Chase me, chase me

posted in: Fun stuff 2
Police follow this van - why? Are the crooks inside?
Police follow this van - why? Are the crooks inside?

Is it me, or does the ‘Police follow this van’ sign seen on the back of Group 4 cash trucks these days conjure up images of a Keystone Kops scenario in which the security wagon drives past, the boys in blue read the sign and immediately obey by running after it up the road, truncheons drawn at the ready?

I guess the sign means to infer that somewhere, there is a darkened room with a lot of screens and square-eyed monitoring staff watching blips (perhaps those big blobby ones favoured in Thunderbirds and early James Bond movies) dancing across a map. Chances are though that the following of the vans is a little less intense, although I’m happy to be educated otherwise.

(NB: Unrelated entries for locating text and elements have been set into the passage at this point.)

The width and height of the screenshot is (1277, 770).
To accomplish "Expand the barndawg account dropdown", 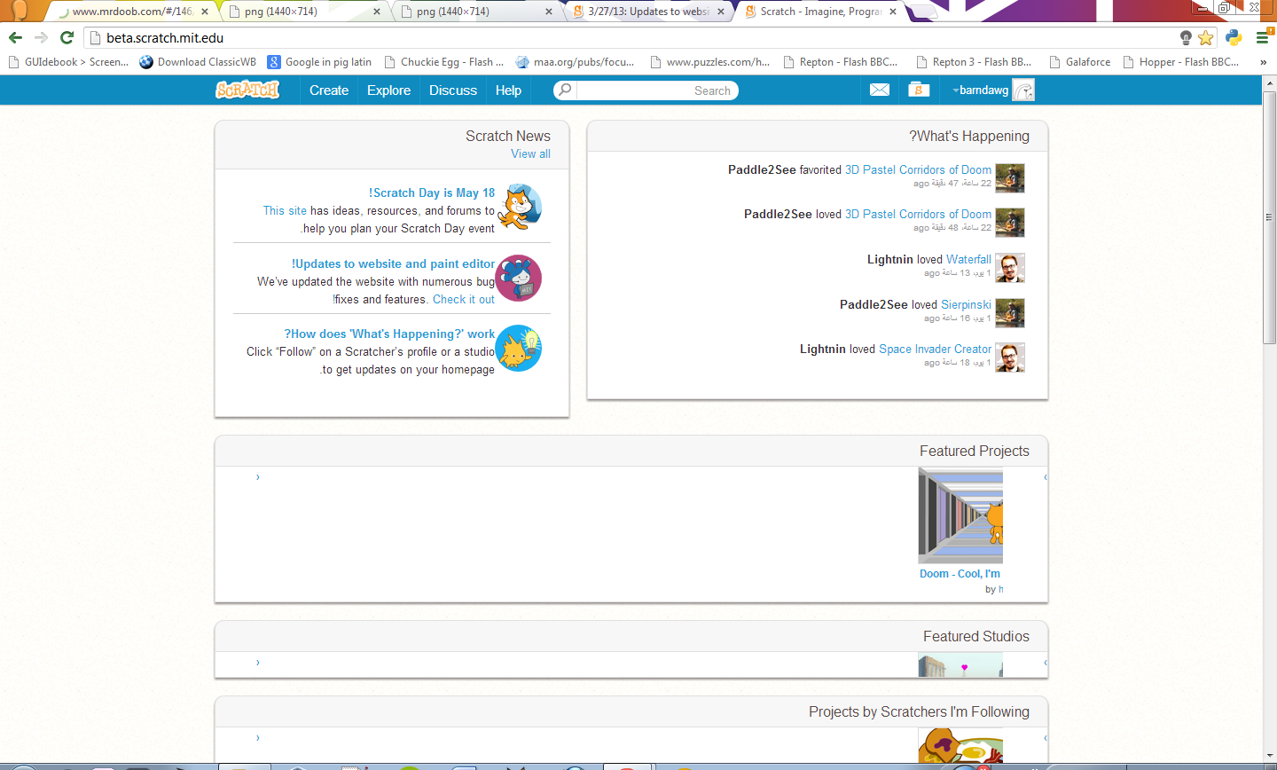I will point(980,90).
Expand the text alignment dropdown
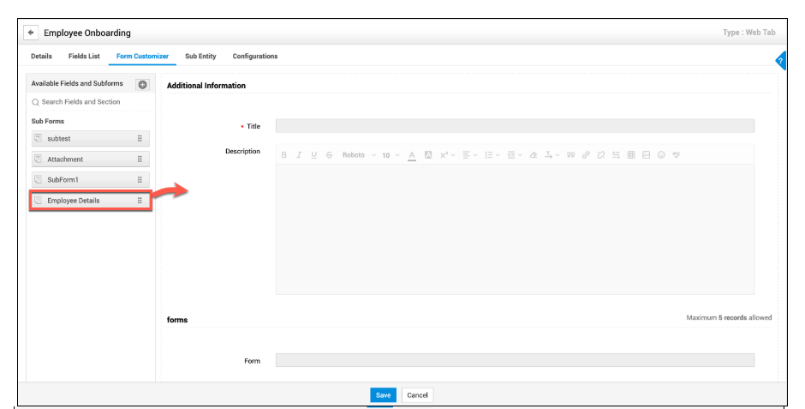The width and height of the screenshot is (805, 409). pyautogui.click(x=470, y=155)
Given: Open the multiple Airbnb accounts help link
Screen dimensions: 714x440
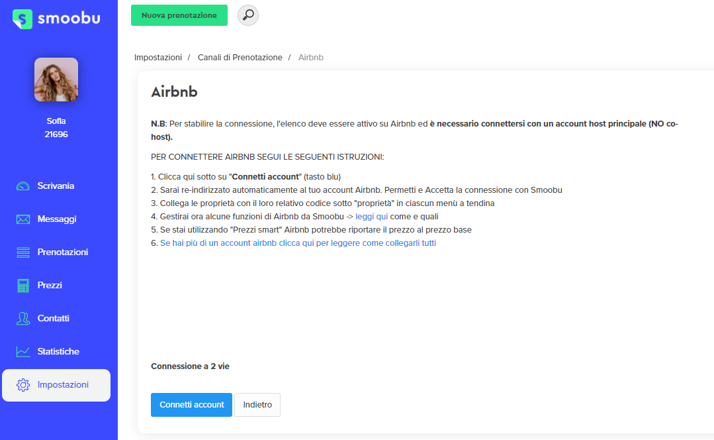Looking at the screenshot, I should click(298, 243).
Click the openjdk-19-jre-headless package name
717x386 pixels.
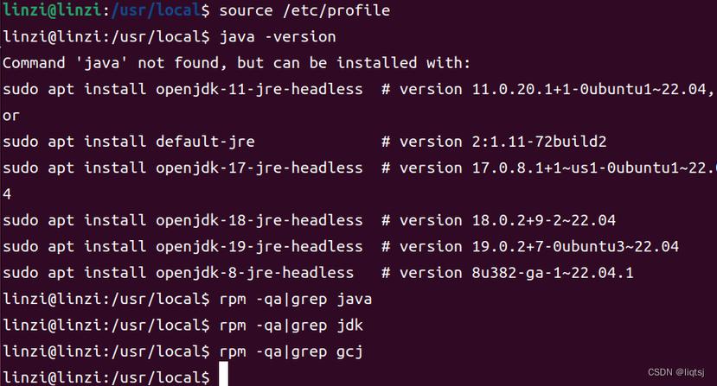coord(259,246)
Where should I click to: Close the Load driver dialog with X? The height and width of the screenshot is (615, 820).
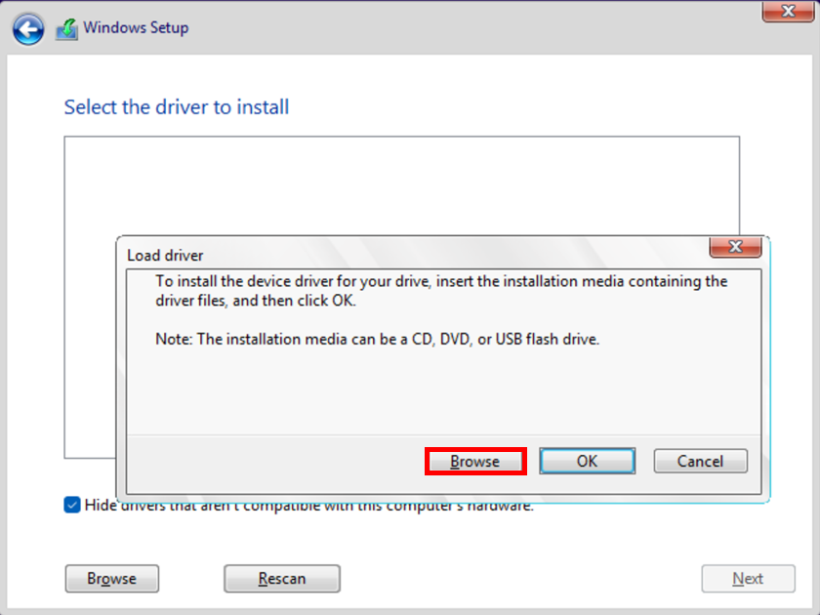[x=735, y=247]
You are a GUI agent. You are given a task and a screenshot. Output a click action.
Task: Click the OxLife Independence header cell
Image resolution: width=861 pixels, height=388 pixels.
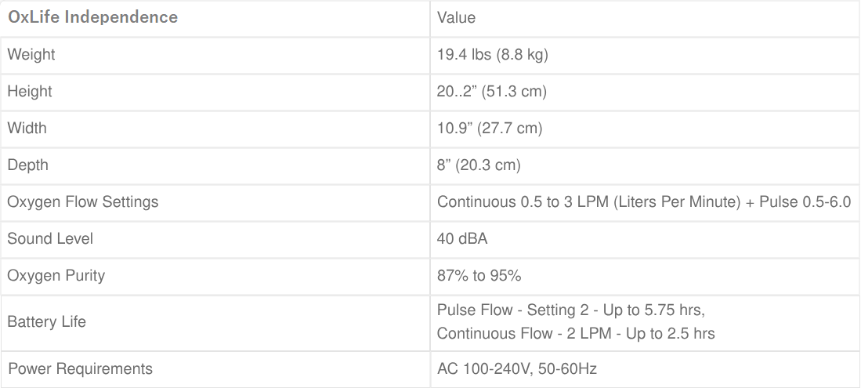tap(92, 17)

Just to set any minds at ease I’m not planning a heist; just mildly annoyed in a Lynne Truss kind of way at the wording.

2 Responses

  1. Ex-G4

    It can be read two ways, but then you knew that didn’t you?

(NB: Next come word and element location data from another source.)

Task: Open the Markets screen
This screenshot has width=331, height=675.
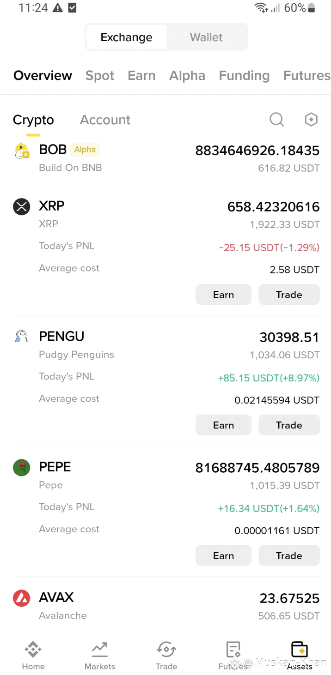Action: click(99, 654)
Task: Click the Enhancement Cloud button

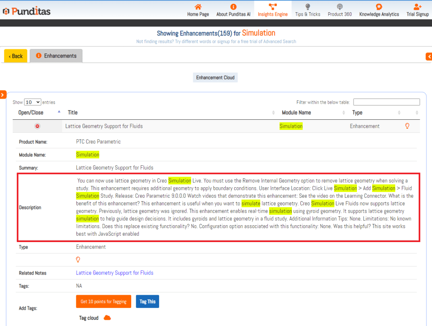Action: 215,78
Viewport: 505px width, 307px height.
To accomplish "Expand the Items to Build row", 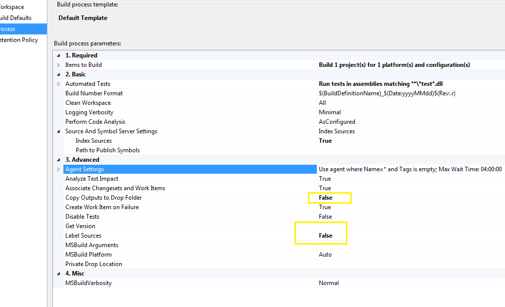I will tap(58, 65).
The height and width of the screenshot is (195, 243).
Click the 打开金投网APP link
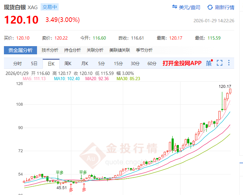182,63
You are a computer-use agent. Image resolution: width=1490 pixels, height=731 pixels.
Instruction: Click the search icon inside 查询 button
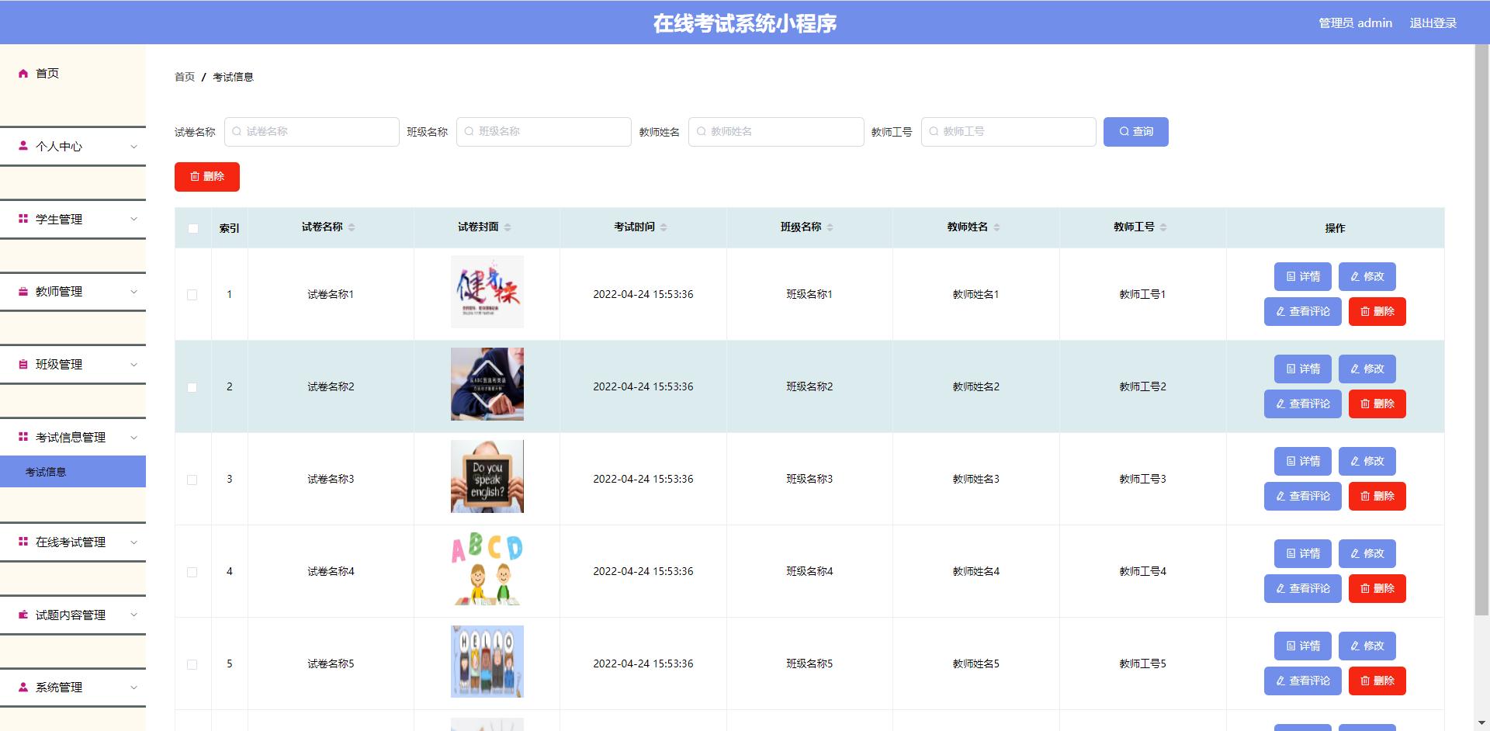(1123, 131)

    For everyone else; it’s an instruction (in those police areas operating the scheme) to police drivers on patrol, and not otherwise tasked, to follow the CIT van bearing the sign. They stay behind it when it stops to load/unload, as long as it stays within their patrol area. This provides a high-visibility escort, from time, but on a very unpredictable basis. Not even the vehicle’s crew know if/when it will happen. So much for:

    ‘POLICE – Follow this van’

    It can also be read as a warning:

    ‘Police FOLLOW THIS VAN’

  2. Kim Hollamby

    Yes I guessed there was a ‘proper’ meaning but the random bit of my brain couldn’t fail to make the Keystone Cops connection. Thanks for the explanation; interesting actually that it has been agreed to do this in some places.